** Data for review follows **
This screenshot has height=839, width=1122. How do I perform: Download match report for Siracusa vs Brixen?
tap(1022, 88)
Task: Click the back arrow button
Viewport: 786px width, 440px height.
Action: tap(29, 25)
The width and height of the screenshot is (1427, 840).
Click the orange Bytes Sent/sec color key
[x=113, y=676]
** End of Data for review **
:: Problem ::
Retype each record above so that every word stays exactly the same.

:: Solution to the problem ::
This screenshot has height=839, width=1122. How do I perform: Download match report for Siracusa vs Brixen?
tap(1022, 88)
Task: Click the back arrow button
Viewport: 786px width, 440px height.
Action: tap(29, 25)
The width and height of the screenshot is (1427, 840).
Click the orange Bytes Sent/sec color key
[x=113, y=676]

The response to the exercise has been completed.